▶ [Supplied records]
= = = = =
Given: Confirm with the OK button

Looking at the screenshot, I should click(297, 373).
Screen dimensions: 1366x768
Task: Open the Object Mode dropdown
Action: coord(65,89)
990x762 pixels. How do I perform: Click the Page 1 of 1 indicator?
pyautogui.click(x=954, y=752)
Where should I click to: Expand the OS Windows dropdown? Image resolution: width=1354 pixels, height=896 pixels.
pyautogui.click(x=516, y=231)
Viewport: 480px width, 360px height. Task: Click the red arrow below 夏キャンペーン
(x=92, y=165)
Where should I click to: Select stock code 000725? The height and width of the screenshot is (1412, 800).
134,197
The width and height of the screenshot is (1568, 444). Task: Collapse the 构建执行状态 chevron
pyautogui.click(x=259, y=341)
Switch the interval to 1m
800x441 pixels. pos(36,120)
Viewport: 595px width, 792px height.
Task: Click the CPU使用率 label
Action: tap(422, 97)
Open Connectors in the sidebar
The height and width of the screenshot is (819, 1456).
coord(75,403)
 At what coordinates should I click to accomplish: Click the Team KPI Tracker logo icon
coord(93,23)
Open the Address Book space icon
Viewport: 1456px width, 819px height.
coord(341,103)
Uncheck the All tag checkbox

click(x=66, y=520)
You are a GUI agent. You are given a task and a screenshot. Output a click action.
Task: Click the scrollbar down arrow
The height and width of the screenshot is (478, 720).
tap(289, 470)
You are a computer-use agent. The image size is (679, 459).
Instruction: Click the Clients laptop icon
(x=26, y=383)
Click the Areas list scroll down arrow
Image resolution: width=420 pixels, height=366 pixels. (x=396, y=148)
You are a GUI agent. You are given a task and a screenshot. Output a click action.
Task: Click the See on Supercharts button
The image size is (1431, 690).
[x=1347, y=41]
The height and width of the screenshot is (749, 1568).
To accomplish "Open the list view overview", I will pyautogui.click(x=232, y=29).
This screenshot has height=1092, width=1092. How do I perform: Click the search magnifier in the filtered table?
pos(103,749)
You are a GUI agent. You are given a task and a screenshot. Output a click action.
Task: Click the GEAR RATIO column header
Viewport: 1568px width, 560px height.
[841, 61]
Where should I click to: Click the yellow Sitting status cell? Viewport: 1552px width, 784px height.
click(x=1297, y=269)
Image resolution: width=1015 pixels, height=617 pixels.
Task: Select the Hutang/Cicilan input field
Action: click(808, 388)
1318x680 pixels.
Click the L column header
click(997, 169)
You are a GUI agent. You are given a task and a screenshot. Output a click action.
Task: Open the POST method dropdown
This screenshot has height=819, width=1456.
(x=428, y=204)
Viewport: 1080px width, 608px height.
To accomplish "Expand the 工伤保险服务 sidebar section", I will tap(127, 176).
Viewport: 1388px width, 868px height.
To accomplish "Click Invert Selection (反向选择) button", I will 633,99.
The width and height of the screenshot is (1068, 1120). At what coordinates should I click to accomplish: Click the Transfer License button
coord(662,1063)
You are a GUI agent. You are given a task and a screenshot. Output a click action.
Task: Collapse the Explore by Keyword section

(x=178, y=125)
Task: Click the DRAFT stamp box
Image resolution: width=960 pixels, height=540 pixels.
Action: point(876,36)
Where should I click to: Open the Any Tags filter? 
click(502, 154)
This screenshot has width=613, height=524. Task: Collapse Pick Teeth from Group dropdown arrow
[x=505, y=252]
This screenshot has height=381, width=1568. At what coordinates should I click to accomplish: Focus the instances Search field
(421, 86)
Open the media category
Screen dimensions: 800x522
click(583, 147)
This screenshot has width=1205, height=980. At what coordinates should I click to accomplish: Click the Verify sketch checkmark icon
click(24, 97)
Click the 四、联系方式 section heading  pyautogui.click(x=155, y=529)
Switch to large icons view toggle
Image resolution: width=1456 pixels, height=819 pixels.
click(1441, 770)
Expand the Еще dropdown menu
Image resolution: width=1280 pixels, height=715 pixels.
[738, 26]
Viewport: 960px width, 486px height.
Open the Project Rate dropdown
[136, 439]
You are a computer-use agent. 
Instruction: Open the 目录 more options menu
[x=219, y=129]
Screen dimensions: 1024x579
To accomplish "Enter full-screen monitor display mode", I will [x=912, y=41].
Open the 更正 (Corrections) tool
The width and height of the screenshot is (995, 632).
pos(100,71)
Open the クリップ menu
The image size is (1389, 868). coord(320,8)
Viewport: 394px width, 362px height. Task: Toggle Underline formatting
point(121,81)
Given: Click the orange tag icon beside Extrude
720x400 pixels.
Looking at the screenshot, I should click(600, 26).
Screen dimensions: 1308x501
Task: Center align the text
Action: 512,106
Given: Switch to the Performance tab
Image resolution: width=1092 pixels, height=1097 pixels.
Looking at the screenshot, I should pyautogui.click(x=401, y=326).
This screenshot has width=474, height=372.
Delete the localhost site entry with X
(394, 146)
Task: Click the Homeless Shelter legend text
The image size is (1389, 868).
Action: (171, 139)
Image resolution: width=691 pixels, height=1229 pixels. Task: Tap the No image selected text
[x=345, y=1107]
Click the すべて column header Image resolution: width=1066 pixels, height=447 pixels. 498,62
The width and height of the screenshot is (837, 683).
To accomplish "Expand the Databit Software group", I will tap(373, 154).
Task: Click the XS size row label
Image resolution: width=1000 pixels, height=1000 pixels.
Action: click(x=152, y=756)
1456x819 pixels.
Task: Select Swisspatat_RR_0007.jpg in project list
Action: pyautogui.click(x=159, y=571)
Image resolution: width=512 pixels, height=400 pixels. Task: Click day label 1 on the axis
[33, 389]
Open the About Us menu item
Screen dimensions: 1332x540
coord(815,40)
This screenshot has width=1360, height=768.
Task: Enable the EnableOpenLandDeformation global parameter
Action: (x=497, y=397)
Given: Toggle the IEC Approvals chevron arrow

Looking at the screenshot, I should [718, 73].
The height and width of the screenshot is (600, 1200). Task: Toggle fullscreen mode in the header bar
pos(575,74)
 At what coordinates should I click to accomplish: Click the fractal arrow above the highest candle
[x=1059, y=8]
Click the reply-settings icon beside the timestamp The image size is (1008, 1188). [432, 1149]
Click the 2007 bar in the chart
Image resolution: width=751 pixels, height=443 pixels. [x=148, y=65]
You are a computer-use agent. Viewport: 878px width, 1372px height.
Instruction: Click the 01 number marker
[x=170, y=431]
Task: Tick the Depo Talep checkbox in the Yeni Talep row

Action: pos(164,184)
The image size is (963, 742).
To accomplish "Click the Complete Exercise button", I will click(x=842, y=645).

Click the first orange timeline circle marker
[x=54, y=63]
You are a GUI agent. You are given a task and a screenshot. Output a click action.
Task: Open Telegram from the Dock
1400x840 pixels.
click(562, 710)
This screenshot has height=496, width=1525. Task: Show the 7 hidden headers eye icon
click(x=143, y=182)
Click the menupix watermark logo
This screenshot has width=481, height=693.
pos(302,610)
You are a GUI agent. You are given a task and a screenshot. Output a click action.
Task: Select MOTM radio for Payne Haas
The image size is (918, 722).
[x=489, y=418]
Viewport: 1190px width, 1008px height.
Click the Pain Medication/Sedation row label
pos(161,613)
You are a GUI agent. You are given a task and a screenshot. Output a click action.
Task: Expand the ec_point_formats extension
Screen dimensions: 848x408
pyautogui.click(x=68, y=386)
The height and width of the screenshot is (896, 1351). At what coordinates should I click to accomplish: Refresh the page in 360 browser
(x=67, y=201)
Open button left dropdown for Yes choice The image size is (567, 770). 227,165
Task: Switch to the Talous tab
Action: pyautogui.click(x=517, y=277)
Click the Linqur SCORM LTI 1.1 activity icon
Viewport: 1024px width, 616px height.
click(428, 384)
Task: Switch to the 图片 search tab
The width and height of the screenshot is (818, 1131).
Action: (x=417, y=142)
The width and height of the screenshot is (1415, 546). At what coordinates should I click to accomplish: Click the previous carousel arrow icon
= = = = =
▶ [Do this] Repeat the records word for word, starting with the line that contains "The width and height of the screenshot is (1568, 444)." and continuing through the line that contains "Image resolution: width=420".

▶ [Solution to this exercise]
The width and height of the screenshot is (1568, 444). Task: Collapse the 构建执行状态 chevron
pyautogui.click(x=259, y=341)
Switch the interval to 1m
800x441 pixels. pos(36,120)
Viewport: 595px width, 792px height.
Task: Click the CPU使用率 label
Action: tap(422, 97)
Open Connectors in the sidebar
The height and width of the screenshot is (819, 1456).
coord(75,403)
 At what coordinates should I click to accomplish: Click the Team KPI Tracker logo icon
coord(93,23)
Open the Address Book space icon
Viewport: 1456px width, 819px height.
coord(341,103)
Uncheck the All tag checkbox

click(x=66, y=520)
You are a GUI agent. You are given a task and a screenshot. Output a click action.
Task: Click the scrollbar down arrow
The height and width of the screenshot is (478, 720).
tap(289, 470)
You are a computer-use agent. The image size is (679, 459).
Instruction: Click the Clients laptop icon
(x=26, y=383)
Click the Areas list scroll down arrow
Image resolution: width=420 pixels, height=366 pixels. (x=396, y=148)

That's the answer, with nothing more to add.